• [SUPPLIED INFORMATION]
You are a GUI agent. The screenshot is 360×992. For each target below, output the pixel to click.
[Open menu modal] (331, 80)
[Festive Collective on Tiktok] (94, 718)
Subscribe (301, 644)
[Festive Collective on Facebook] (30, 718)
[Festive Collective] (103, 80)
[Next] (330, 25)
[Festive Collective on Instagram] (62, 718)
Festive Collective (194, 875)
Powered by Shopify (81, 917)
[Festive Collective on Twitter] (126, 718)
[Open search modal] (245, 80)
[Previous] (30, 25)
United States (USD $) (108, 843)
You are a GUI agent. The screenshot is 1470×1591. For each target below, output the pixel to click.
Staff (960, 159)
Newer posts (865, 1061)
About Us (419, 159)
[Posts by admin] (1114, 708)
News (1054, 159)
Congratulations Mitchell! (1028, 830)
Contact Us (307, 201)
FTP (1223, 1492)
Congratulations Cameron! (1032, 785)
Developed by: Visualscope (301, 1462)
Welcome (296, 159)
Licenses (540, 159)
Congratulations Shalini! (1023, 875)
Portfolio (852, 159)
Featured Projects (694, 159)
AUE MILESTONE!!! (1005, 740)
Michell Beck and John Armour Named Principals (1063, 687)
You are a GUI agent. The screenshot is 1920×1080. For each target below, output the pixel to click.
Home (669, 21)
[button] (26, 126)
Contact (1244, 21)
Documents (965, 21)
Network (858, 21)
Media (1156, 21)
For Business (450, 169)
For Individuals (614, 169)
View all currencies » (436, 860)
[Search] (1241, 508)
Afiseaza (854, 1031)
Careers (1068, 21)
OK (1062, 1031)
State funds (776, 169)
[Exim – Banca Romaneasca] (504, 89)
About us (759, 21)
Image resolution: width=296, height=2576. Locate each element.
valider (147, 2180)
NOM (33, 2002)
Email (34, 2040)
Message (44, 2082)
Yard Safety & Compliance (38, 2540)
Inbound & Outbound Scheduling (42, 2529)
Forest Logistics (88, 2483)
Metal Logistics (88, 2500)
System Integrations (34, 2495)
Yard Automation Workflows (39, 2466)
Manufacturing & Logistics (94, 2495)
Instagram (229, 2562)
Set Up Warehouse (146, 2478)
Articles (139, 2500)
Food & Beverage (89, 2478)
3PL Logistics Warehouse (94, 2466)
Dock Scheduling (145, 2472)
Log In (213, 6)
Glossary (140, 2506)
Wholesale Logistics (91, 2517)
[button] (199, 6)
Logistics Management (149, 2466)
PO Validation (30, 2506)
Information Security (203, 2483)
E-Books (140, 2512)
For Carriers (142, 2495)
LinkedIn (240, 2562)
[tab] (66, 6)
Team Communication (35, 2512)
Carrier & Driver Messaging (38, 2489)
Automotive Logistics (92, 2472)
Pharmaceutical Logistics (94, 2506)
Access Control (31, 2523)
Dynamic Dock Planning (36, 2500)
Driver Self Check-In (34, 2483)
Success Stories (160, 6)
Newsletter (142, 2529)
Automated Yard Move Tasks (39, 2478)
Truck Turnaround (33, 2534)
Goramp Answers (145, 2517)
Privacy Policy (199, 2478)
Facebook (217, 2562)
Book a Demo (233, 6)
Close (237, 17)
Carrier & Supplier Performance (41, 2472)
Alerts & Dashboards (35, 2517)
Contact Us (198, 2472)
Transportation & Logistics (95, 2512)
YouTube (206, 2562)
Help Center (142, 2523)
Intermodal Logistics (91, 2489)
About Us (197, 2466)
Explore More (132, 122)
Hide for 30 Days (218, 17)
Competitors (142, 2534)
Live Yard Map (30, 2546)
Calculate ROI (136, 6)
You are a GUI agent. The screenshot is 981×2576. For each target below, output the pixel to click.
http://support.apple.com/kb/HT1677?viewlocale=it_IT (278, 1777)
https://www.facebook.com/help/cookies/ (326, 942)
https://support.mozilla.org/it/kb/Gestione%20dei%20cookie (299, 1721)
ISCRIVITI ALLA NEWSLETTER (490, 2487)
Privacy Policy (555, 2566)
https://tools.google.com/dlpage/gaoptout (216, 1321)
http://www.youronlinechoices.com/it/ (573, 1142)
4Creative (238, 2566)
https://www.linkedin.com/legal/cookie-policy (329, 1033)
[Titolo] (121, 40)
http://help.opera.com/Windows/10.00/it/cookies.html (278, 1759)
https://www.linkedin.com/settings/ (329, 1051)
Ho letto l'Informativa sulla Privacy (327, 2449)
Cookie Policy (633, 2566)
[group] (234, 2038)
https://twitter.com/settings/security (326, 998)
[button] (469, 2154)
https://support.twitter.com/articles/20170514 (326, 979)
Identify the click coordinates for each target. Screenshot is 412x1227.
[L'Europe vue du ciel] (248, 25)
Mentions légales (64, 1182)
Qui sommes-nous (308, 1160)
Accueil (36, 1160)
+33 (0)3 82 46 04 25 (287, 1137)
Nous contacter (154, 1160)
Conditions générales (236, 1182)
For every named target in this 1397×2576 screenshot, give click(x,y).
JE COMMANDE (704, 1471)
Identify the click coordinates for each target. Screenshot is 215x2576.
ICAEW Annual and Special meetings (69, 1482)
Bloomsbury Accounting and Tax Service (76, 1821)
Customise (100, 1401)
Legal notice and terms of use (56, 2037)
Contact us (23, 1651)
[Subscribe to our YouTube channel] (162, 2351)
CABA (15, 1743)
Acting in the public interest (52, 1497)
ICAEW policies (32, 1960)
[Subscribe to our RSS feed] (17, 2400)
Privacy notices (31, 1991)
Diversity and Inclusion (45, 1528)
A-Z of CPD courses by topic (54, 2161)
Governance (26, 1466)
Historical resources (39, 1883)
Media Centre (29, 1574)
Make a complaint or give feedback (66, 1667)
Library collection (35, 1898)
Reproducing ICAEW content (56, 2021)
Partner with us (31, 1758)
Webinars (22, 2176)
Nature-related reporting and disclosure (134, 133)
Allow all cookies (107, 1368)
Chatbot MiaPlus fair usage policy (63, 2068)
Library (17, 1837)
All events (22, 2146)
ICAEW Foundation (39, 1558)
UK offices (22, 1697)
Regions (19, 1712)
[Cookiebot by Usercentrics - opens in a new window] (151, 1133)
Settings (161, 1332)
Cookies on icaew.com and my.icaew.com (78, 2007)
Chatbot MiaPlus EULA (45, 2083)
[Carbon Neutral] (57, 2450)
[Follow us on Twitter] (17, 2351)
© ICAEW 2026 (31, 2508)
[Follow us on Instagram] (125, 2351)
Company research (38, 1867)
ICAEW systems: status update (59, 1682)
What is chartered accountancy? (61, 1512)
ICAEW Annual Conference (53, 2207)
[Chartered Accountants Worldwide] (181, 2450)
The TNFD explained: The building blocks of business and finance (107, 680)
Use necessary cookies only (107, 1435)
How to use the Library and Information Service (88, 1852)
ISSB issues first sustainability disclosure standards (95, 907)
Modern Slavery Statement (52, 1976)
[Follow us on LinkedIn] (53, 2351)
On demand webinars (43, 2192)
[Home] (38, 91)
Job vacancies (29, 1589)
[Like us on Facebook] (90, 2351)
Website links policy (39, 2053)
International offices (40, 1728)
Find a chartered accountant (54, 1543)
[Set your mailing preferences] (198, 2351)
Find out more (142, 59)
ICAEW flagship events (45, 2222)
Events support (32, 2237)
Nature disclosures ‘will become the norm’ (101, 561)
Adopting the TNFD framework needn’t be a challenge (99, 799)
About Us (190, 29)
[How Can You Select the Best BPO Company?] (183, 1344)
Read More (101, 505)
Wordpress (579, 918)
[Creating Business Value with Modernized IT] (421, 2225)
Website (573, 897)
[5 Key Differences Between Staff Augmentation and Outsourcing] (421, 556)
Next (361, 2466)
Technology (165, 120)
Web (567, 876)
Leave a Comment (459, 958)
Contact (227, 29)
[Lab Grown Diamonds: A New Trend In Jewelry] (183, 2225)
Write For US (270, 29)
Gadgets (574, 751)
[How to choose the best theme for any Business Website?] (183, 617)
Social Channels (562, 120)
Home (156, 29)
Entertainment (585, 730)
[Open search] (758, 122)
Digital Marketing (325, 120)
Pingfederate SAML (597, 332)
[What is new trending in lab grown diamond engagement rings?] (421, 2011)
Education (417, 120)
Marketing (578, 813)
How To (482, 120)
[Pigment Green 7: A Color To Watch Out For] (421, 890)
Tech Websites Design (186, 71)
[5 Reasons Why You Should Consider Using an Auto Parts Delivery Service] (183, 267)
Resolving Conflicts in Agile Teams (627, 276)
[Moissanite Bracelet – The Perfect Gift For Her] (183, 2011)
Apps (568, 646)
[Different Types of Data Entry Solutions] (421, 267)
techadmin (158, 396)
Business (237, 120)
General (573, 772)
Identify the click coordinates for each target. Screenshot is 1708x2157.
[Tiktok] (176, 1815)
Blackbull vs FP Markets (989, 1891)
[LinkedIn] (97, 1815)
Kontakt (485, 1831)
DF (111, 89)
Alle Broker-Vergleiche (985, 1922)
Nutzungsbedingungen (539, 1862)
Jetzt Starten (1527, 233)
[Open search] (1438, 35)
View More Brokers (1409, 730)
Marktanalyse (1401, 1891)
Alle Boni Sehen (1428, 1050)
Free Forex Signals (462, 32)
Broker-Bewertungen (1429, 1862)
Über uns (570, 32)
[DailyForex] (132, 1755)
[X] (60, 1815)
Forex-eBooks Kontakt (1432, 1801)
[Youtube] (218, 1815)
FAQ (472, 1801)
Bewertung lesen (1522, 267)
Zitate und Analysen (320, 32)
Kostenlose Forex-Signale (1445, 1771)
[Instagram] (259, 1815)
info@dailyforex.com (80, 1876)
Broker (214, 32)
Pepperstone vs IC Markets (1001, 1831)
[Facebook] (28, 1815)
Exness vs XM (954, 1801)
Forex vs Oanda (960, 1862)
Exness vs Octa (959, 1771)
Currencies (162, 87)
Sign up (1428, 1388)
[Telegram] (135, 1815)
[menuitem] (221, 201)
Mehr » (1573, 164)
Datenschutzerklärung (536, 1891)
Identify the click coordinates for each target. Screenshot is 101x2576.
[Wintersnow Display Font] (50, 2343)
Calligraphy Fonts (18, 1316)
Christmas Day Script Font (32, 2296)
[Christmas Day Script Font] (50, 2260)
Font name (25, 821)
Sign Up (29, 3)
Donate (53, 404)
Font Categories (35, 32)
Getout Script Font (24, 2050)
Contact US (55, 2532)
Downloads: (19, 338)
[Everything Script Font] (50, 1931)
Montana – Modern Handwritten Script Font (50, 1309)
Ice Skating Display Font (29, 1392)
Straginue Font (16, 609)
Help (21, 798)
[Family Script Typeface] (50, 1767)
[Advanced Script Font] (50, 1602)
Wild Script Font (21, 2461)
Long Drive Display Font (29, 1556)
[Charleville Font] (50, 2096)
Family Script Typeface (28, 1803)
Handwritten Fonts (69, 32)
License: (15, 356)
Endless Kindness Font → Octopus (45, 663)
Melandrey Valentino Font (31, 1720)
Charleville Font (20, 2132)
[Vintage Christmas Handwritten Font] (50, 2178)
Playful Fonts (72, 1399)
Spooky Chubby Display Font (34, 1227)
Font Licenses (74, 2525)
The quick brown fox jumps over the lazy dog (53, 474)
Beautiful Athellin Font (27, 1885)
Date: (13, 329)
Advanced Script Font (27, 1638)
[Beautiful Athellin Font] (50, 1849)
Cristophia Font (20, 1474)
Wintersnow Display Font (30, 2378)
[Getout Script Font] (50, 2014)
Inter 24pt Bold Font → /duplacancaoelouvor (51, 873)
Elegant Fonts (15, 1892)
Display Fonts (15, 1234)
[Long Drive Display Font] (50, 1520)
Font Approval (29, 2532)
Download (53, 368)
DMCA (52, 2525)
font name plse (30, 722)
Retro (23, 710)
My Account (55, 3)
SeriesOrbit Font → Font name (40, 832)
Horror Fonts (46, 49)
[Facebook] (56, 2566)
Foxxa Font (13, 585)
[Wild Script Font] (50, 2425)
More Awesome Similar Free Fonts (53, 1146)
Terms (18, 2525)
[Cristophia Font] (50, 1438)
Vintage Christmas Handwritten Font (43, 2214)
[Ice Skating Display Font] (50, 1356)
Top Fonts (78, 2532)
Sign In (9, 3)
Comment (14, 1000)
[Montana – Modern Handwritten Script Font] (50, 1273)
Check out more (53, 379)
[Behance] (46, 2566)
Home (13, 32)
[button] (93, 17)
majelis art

• [DIRECTIONS FOR THIS TASK] Starting at the line that has "Carrier & Driver Messaging (38, 2489)" in the records above, restate word for word every line until the one that has "Nous contacter (154, 1160)", and include that one as well.

• [RESPONSE BOX]
Carrier & Driver Messaging (38, 2489)
Automotive Logistics (92, 2472)
Pharmaceutical Logistics (94, 2506)
Access Control (31, 2523)
Dynamic Dock Planning (36, 2500)
Driver Self Check-In (34, 2483)
Success Stories (160, 6)
Newsletter (142, 2529)
Automated Yard Move Tasks (39, 2478)
Truck Turnaround (33, 2534)
Goramp Answers (145, 2517)
Privacy Policy (199, 2478)
Facebook (217, 2562)
Book a Demo (233, 6)
Close (237, 17)
Carrier & Supplier Performance (41, 2472)
Alerts & Dashboards (35, 2517)
Contact Us (198, 2472)
Transportation & Logistics (95, 2512)
YouTube (206, 2562)
Help Center (142, 2523)
Intermodal Logistics (91, 2489)
About Us (197, 2466)
Explore More (132, 122)
Hide for 30 Days (218, 17)
Competitors (142, 2534)
Live Yard Map (30, 2546)
Calculate ROI (136, 6)
You are a GUI agent. The screenshot is 981×2576. For each target below, output the pixel to click.
http://support.apple.com/kb/HT1677?viewlocale=it_IT (278, 1777)
https://www.facebook.com/help/cookies/ (326, 942)
https://support.mozilla.org/it/kb/Gestione%20dei%20cookie (299, 1721)
ISCRIVITI ALLA NEWSLETTER (490, 2487)
Privacy Policy (555, 2566)
https://tools.google.com/dlpage/gaoptout (216, 1321)
http://www.youronlinechoices.com/it/ (573, 1142)
4Creative (238, 2566)
https://www.linkedin.com/legal/cookie-policy (329, 1033)
[Titolo] (121, 40)
http://help.opera.com/Windows/10.00/it/cookies.html (278, 1759)
https://www.linkedin.com/settings/ (329, 1051)
Ho letto l'Informativa sulla Privacy (327, 2449)
Cookie Policy (633, 2566)
[group] (234, 2038)
https://twitter.com/settings/security (326, 998)
[button] (469, 2154)
https://support.twitter.com/articles/20170514 (326, 979)
Identify the click coordinates for each target. Screenshot is 412x1227.
[L'Europe vue du ciel] (248, 25)
Mentions légales (64, 1182)
Qui sommes-nous (308, 1160)
Accueil (36, 1160)
+33 (0)3 82 46 04 25 (287, 1137)
Nous contacter (154, 1160)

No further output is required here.